A Joint Registry For The U.S

January 11, 2011

In 2002 England and Wales created the first National Joint Registry. According to their website, its purpose is to define, improve and maintain the quality of care of individuals receiving hip, knee and ankle joint replacement surgery across the NHS and the independent healthcare sector. In their words,  the Registry helps to monitor the performance of these implants and the effectiveness of different types of surgery, improving clinical standards and benefiting patients, clinicians and the orthopaedic industry.

Joint registries also exist in Australia, Canada, Sweden, Finland, Norway, Denmark, and New Zealand. Many have more than 10 years of experience and are currently collecting data (including but not limited to the date of surgery, type of implant, operating surgeon, patient’s name, date of birth, social security number, and sex), on more than 90 percent of procedures nationally.

So will the U.S ever have our own registry and if so, where are we in the process?

The American Academy of Orthopaedic Surgeons (AAOS) is actively engaged in creating an U.S. joint registry and in June 2009, the American Joint Replacement Registry (AJRR) was incorporated in Illinois.

“We’re on the verge of making a U.S. joint replacement registry a reality,” said David G. Lewallen, MD, chair of the American Joint Replacement Registry (AJRR) board of directors, during an educational session held during the AAOS 2010 Annual Meeting.The mission of the AJRR is to foster a national center for data collection and research on total hip and knee replacement that has “far-reaching benefits to society, including reduced morbidity and mortality; improved patient safety, quality of care, and medical decision-making; reduced medical spending; and advances in orthopaedic science and bioengineering,” said Dr. Lewallen.

  • In 2006, there were more than 1 million hip and knee replacements in the U.S Of these, approximately 7.5% were revisions, resulting in 77,000procedures at a cost of more than $3.2 billion.
  • Registries in Sweden, Great Britain, Canada and Australia have seen up to a 10% reduction in revision rates.
  • A modest 2% decrease in the U.S. revision rate would yield a savings of$65.2 million in one year.
  • Based on the projected group of these procedures through 2030, the potential savings could exceed $1.3 billion over 20 years.

When a patient has a hip or knee implanted into his body, the device used was chosen by his orthopaedic surgeon based on the patient’s stature and lifestyle as well as the device’s performance. The device longevity is one of the factors that would be able to be monitored by a national joint registry.

A joint registry monitors the artificial joint throughout a recipient’s lifetime in a database with information about the patient, surgeon and facility where the procedure took place. The registry costs are unknown at this point, but could range from $10 to $20 million to operate.
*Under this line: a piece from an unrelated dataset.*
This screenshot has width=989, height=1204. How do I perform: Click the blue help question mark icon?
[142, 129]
The data collected will help doctors to more quickly identify poorly performing products and match patients procedures and devices to optimize outcomes.

One of America’s leading healthcare providers, Kaiser Permanente, has taken the concept of a joint registry and implemented one within their own network. They have over 100,000 joints already registered and believe it has had a positive impact on the quality of care their patients receive.
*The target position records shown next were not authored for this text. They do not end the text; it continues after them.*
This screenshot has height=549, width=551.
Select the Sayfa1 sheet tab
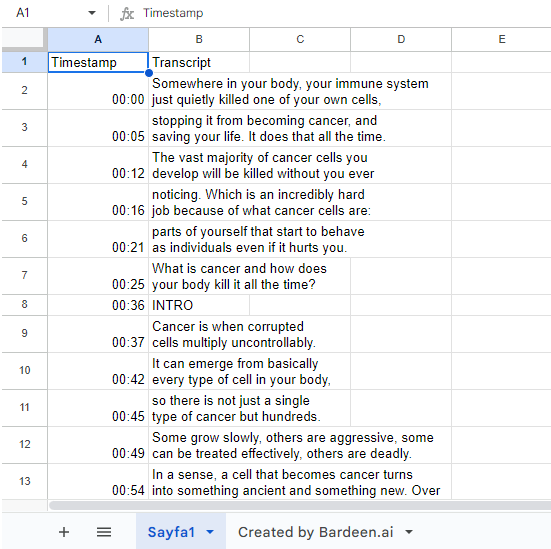(171, 532)
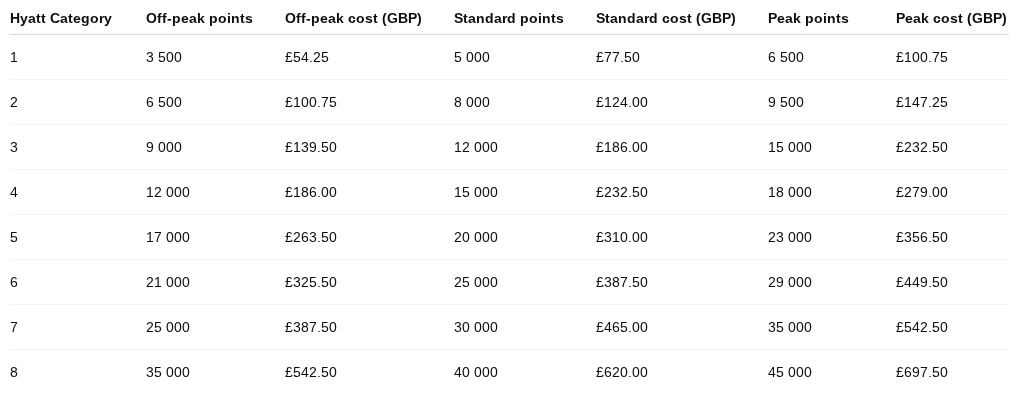Click the Off-peak points column header
This screenshot has height=412, width=1009.
coord(199,18)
There are many ongoing efforts to establish local and regional joint registries, however, the AAOS proposes a national, independent, not-for-profit organization outlined below.

 

William J. Maloney, MD, Chair of the AJRR defines some of the values of registries as:

  • They provide an early warning system for early implant failure.
  • They provide evidence that, if delivered to physicians in a timely and understandable fashion, will positively influence physician behavior to the benefit of patients and society.
  • They have the power to ultimately decrease the burden of disease and cost associated with surgical morbidity and mortality, and reduce the volume of premature revision procedures.
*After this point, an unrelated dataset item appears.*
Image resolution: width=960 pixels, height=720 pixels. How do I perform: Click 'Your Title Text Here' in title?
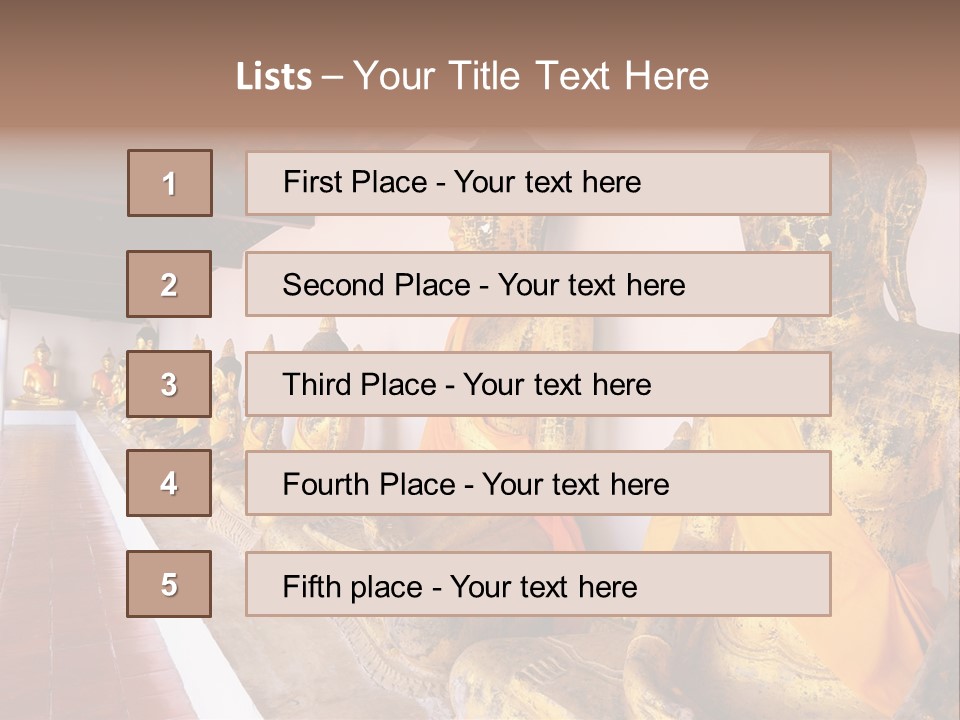531,76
A pilot program to collect data (hip and knee) has been implemented and set to start sometime in late 2010. According to Lewallen, 15 U.S. hospitals will be involved in this pilot.

I hope to get some more information on the progress of this test pilot at this years Annual Academy of Orthopedic Surgeons (Feb 15-19) in San Diego. I will look forward to posting some information on this subject soon thereafter.